Best Nonfiction Books About Fairy Tales and Folklore

By Inglenook Staff
July 18, 2025

Have you ever felt a connection to something very deep, very old, and just beyond the grasp of the world you know? It's like you can sense, feel, and taste an opportunity for adventure (or is it danger?) a mile away. There's no doubt there's folklore in your blood.

The best way to ignite that inner knowing, to feed the craving for ancient wisdom is by getting steeped in the cannon of fairy tales and folklore. Perhaps you start with The Classic Fairy Tales edited by Maria Tatar. (Maybe you already devoured this in junior high or college.) There's nothing like meeting the grittier, uncensored versions of Little Red Riding Hood, Snow White, and Sleeping Beauty, and understanding where they came from. There are many, many more tales to discover, many ways to engage with them, and many nonfiction books that explore. This list is a starting point for beginning scholars and fans of folklore to return to the thrill of the wild, overgrown forests of imagination, but with a dose of memoiristic maturity. These reads explore folklore, fairy tales, and the tales behind them: what they mean, how they were collected, and how they influence our lives.

Women Who Run With The Wolves by Clarissa Pinkola Estés

This iconic 1992 book by Clarissa Pinkola Estés dives into rich, multicultural folk stories, fairy tales, and myths that reconnect modern women with instinctive and innate natural traditions that have roamed and roared within the female soul for generations. For readers, the book serves as an introduction to the wild woman of magic and medicine who has been suppressed by culture. In addition to being a study in the intuitive and pure female psyche, the book is also an invitation back to it.

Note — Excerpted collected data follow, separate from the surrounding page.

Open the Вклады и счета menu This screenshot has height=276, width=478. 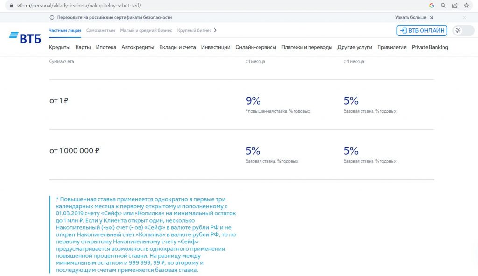pyautogui.click(x=177, y=47)
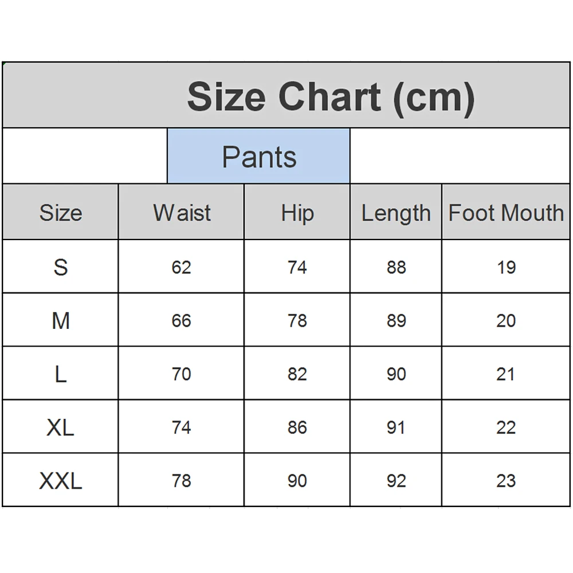573x573 pixels.
Task: Select the XXL size row label
Action: click(61, 481)
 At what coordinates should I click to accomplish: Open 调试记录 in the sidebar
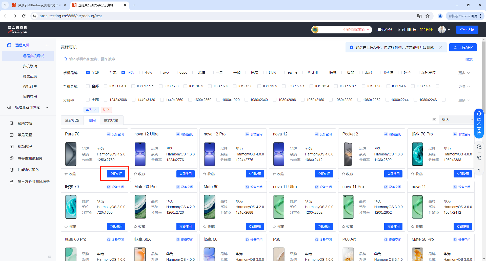pos(30,76)
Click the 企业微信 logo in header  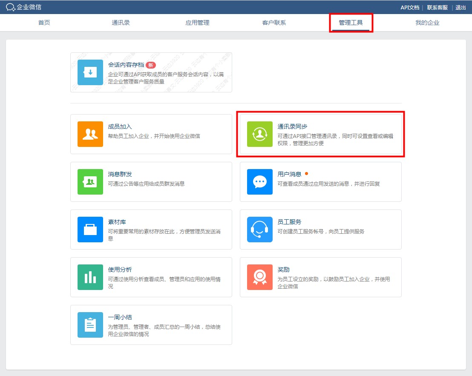tap(24, 7)
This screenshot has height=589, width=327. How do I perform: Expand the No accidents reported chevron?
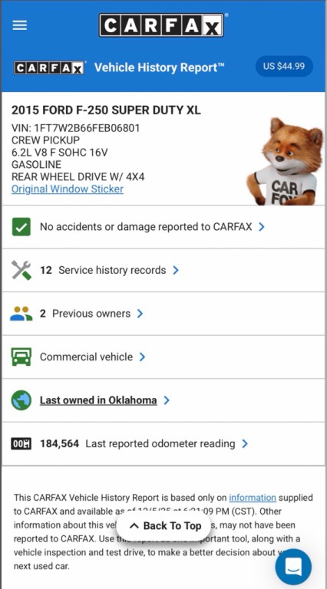262,227
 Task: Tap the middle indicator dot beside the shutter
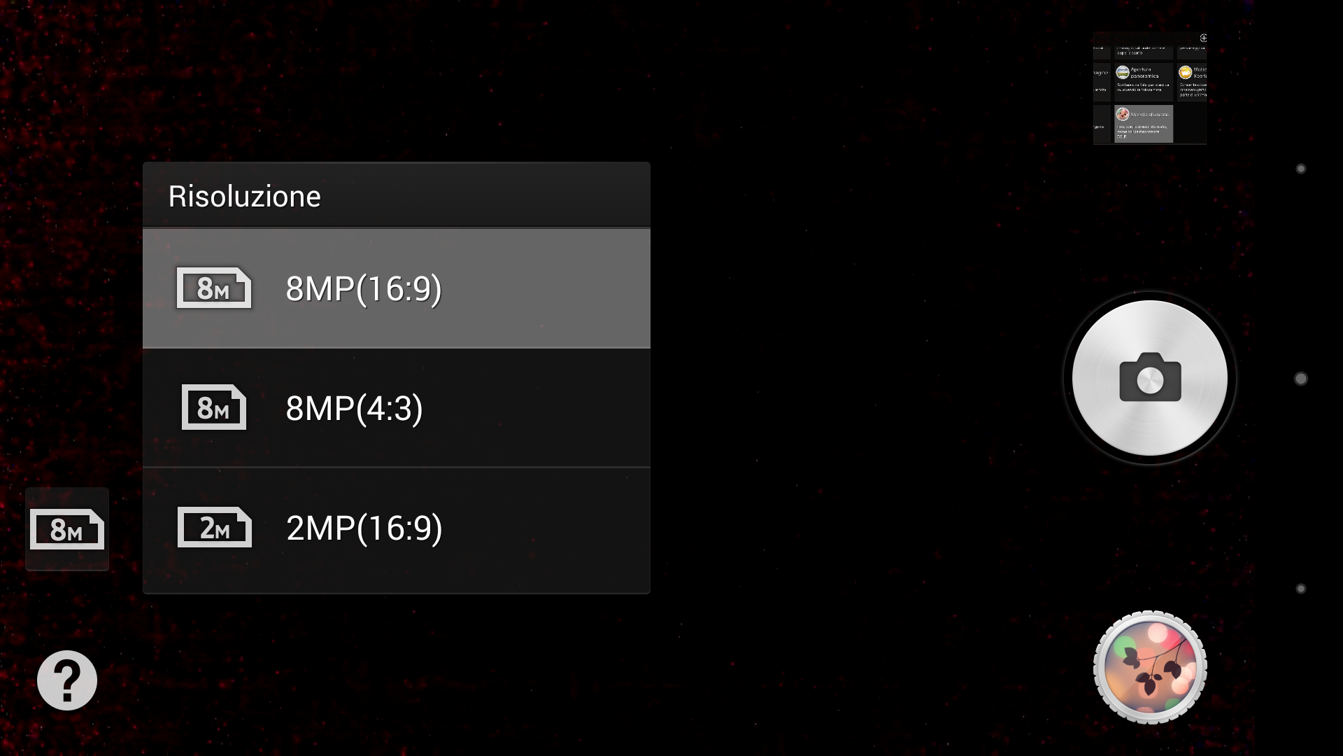(x=1301, y=379)
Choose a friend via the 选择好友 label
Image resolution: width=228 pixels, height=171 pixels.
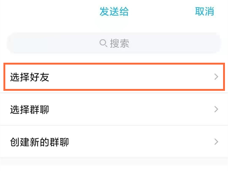pyautogui.click(x=30, y=78)
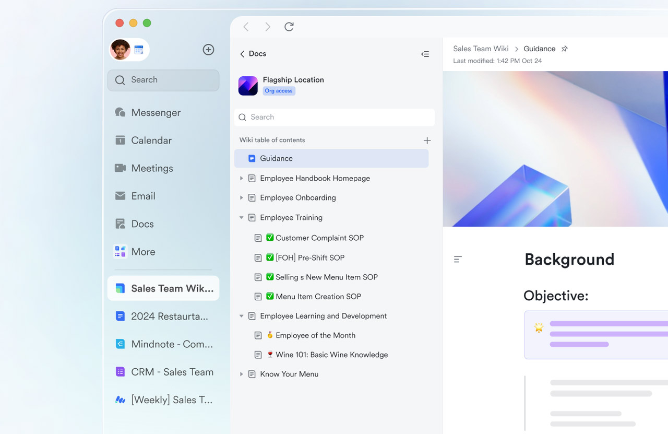This screenshot has height=434, width=668.
Task: Go back to Docs from the wiki panel
Action: [253, 54]
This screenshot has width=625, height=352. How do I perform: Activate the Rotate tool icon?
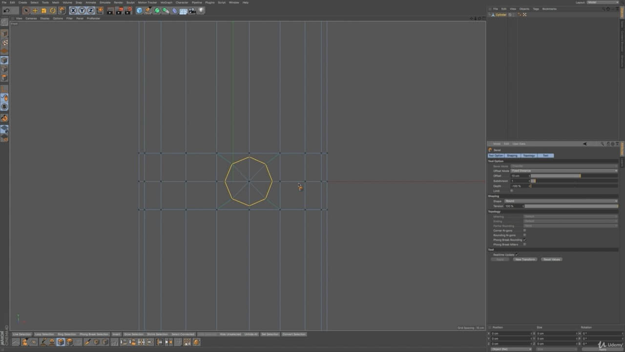coord(53,10)
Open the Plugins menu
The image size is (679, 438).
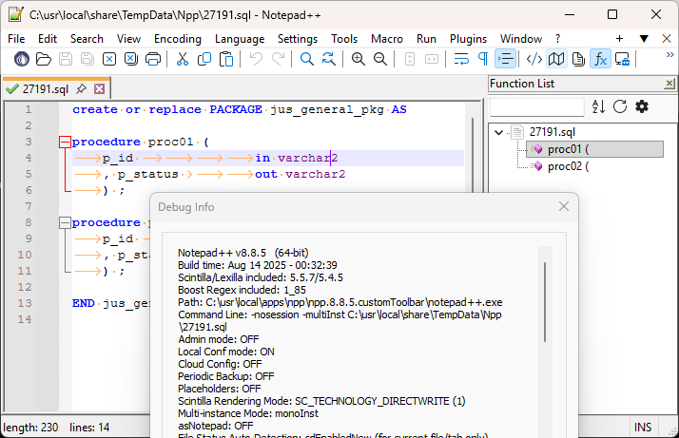point(468,38)
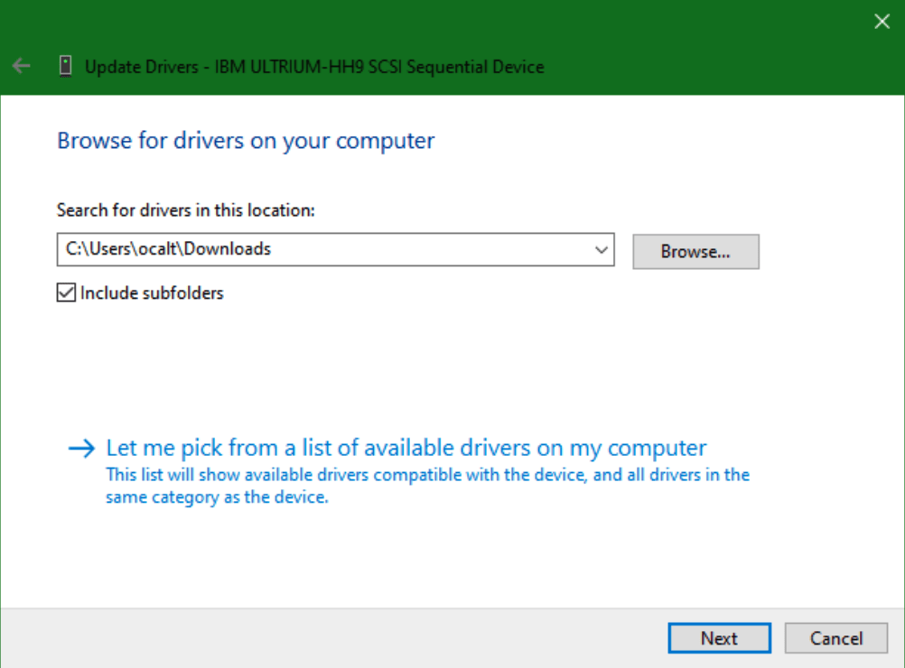
Task: Untick the Include subfolders checkbox
Action: [x=66, y=292]
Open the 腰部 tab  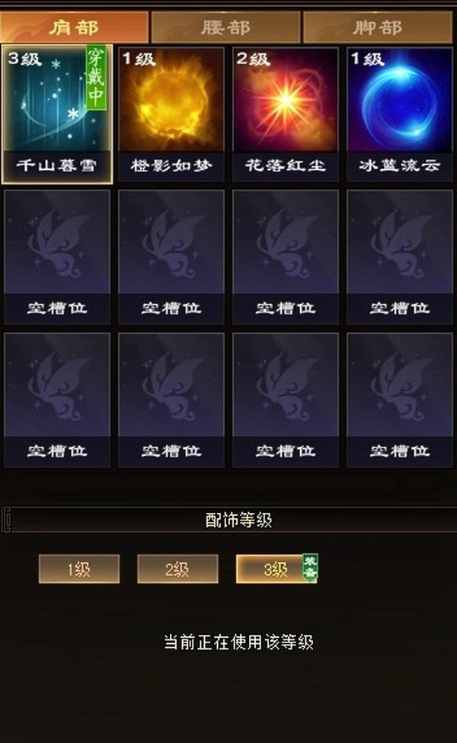[x=225, y=27]
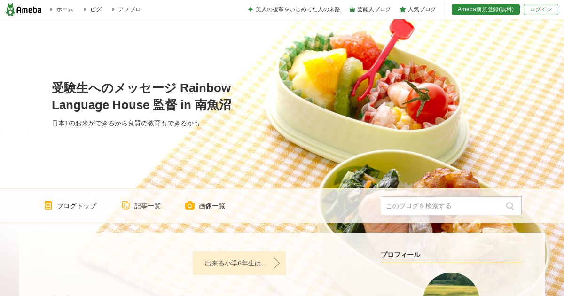Click the 画像一覧 camera icon
This screenshot has height=296, width=564.
(190, 205)
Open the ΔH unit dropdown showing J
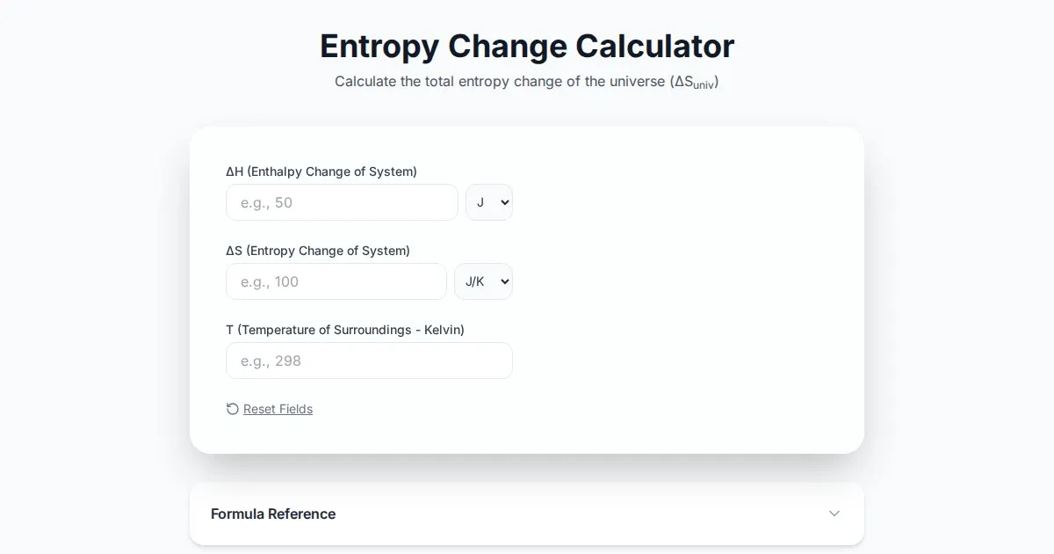The image size is (1054, 554). tap(488, 202)
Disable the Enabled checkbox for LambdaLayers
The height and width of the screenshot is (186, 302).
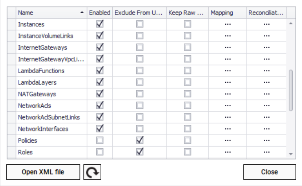point(100,82)
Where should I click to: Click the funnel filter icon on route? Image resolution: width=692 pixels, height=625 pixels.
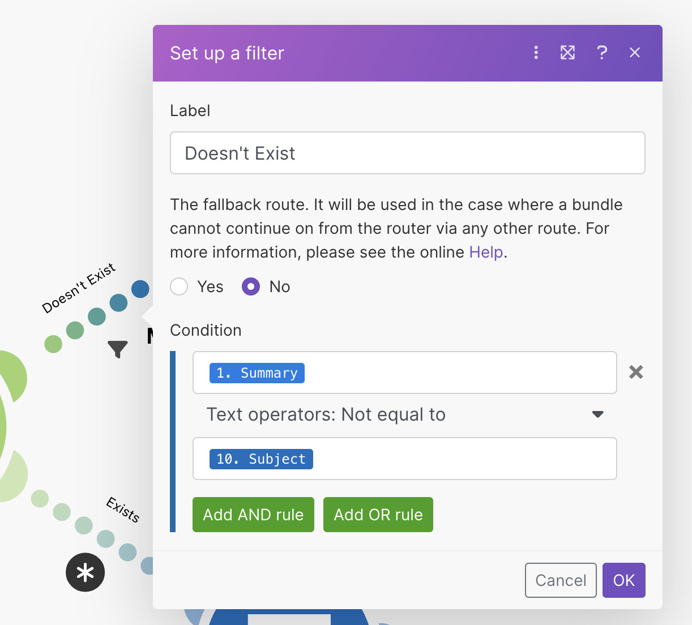click(118, 349)
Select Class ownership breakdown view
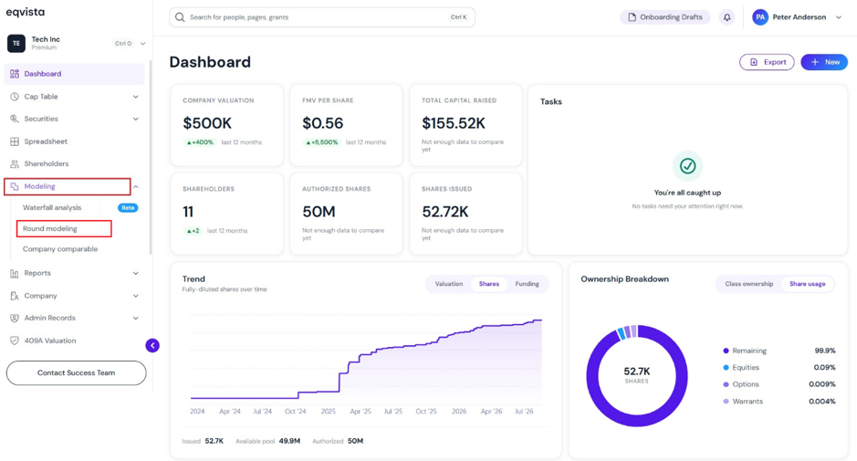This screenshot has width=857, height=461. (748, 284)
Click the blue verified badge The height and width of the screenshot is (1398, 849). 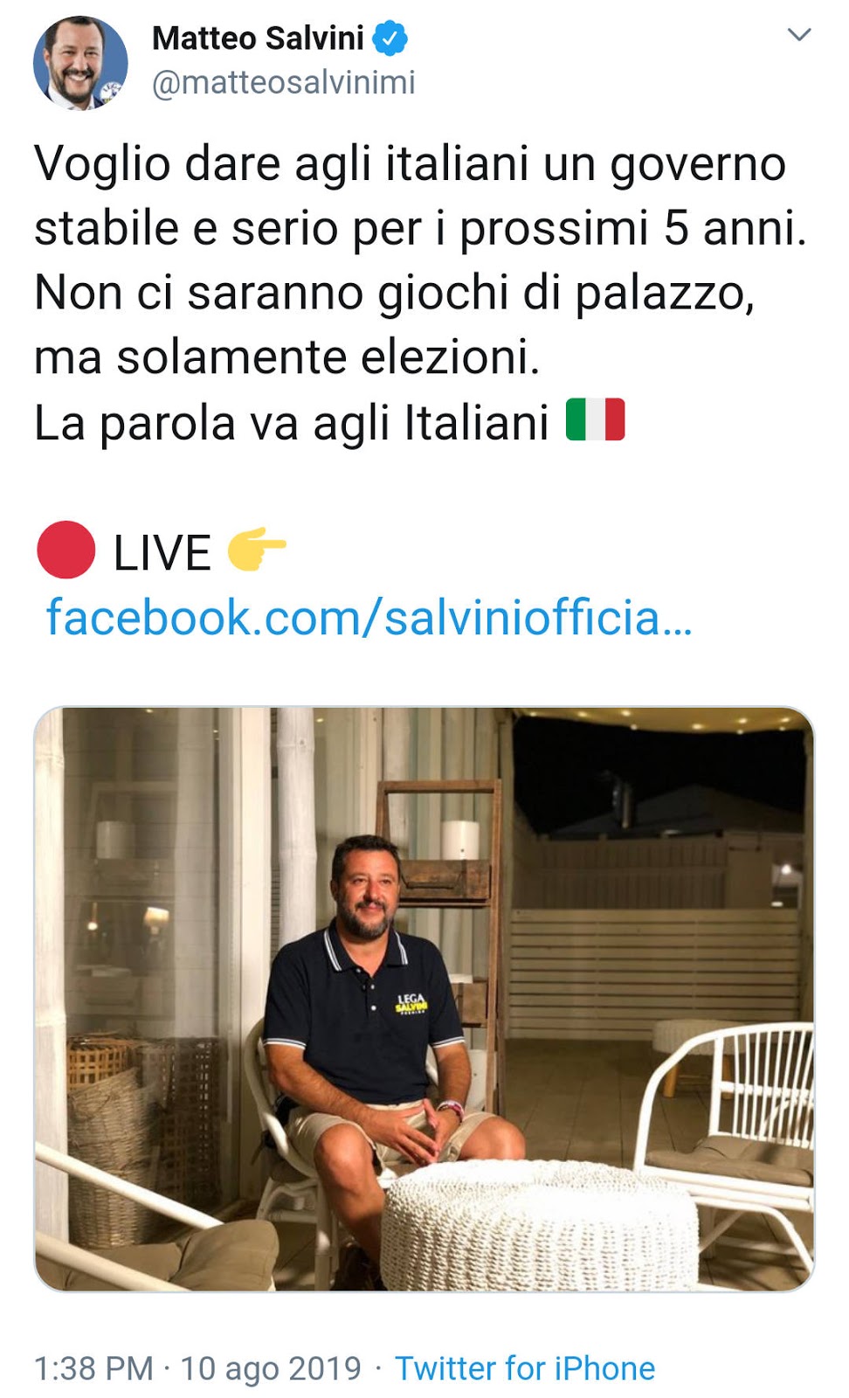(x=390, y=38)
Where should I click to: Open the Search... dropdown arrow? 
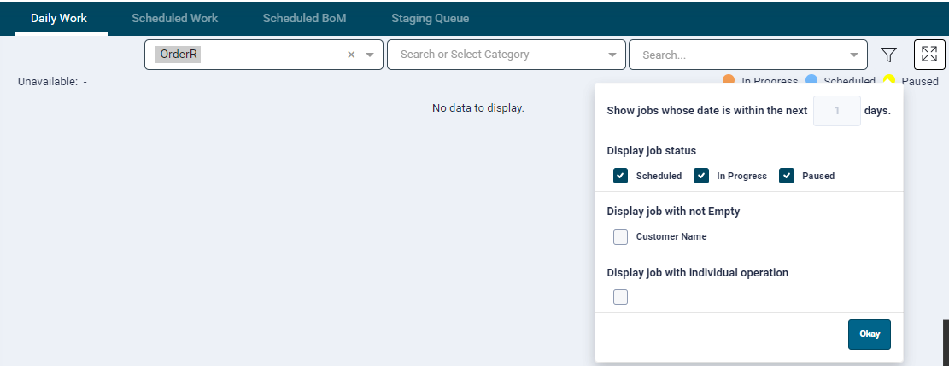pyautogui.click(x=854, y=55)
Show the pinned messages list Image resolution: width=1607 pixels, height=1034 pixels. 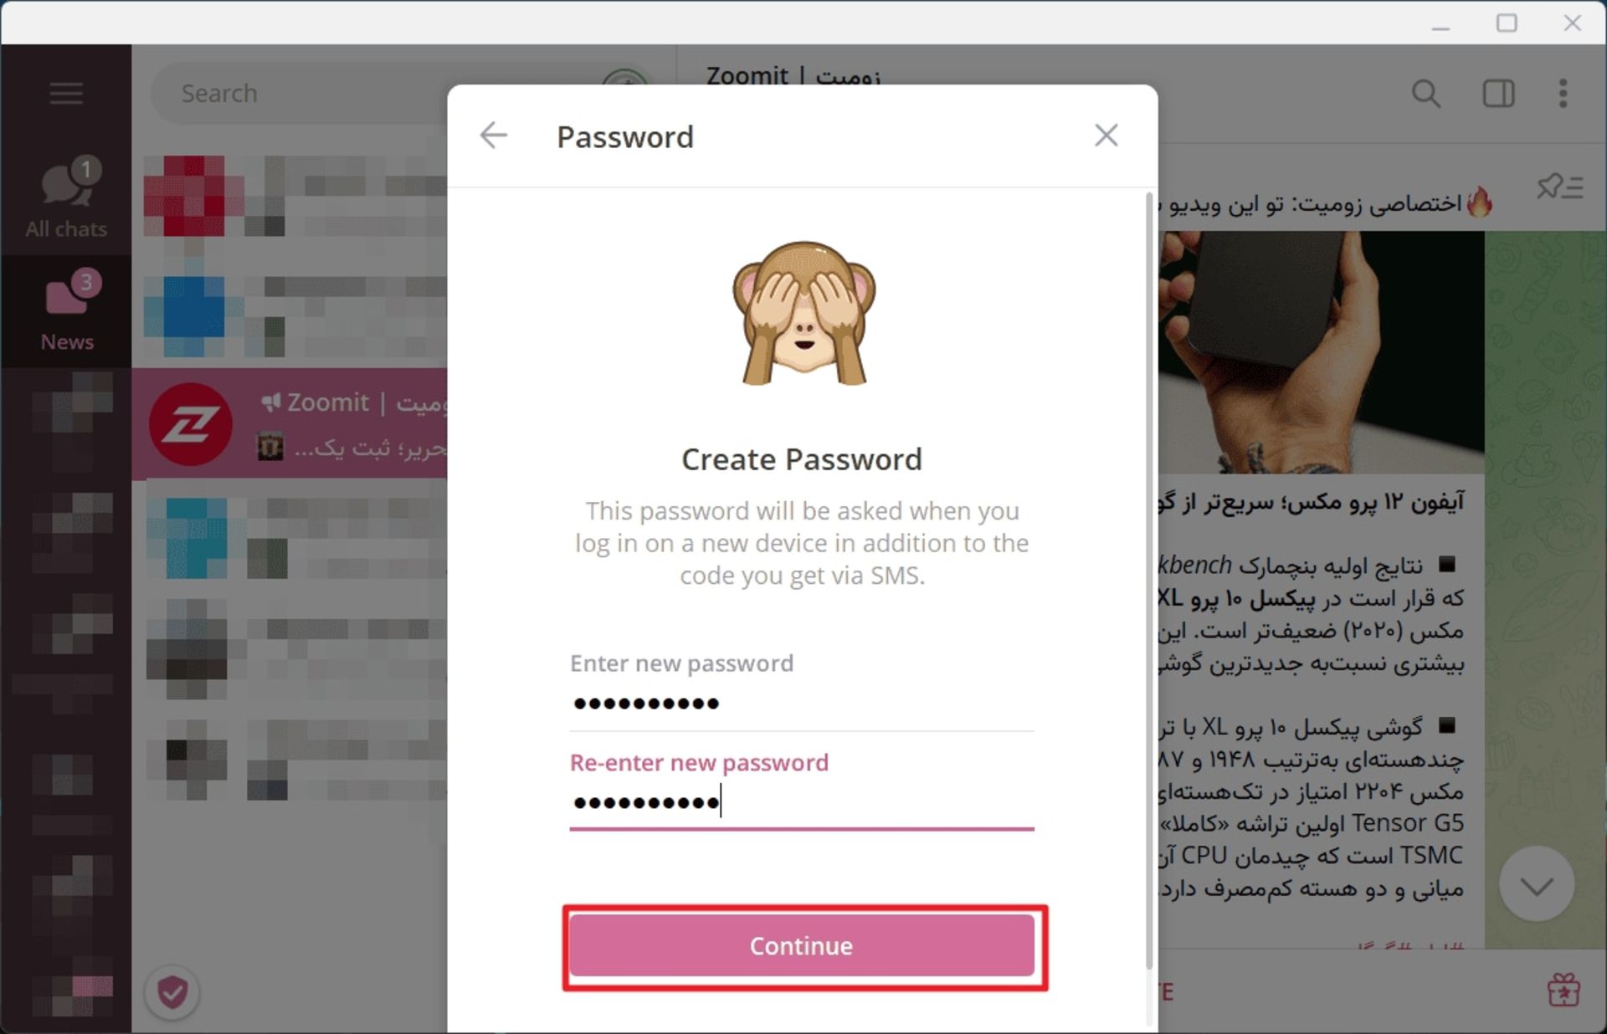(x=1559, y=187)
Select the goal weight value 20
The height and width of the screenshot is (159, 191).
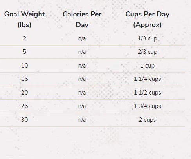25,93
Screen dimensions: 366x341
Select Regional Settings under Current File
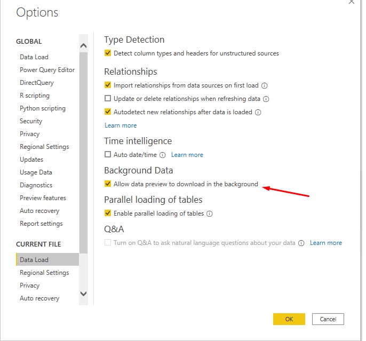[44, 273]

Happily: A Personal History-with Fairy Tales by Sabrina Orah Mark

Happily is a collection of essays from a column of the same name on The Paris Review. Sabrina Orah Mark uses a memoir-essay format to link the “classic,” predominantly European fairy tales we all grew up with to the beliefs that shape modern life and sense of meaning. Putting these fairy tales through the kaleidoscope lens of a Jewish woman raising Black children in the modern-day American South, the book has a way of making stories we've memorized by heart both stranger and more familiar.

 

The Fairy Tellers by Nicholas Jubber

This 2022 read is award-winning travel writer Nick Jubber's epic dive into the secret and untold history of fairy tales. Taking readers to the landscapes and cultures that birthed the fantastical and cautionary tales that shaped our fear and morals, Jubber introduces us to the creators who never got credit. These are the tellers of tales who had their stars stolen by familiar names like Hans Christian Andersen and the Brothers Grimm. It takes a travel writer to transport the curious reader to Germany's Black Forest, the Mediterranean, Siberia, and hilly Lapland for some of the most interesting literary investigations ever done.

Wolfish by Erica Berry

A special read for lovers of wolf lore, Berry's Wolfish is a journalistic style of memoir, a gripping blend of science, history, and culture that investigates the truth beyond the human fascination with wolves in mythology and fairy tales, including Little Red Riding Hood. Berry lays out a compelling case for how wolves have been made to carry the symbolism of mankind's most entrenched beliefs and fears. You'll practically feel the heat of a wild pack in a frozen forest as you explore concepts of predator and prey, wild and domestic, and self versus other that the mere imagery of a wolf evokes in the human psyche.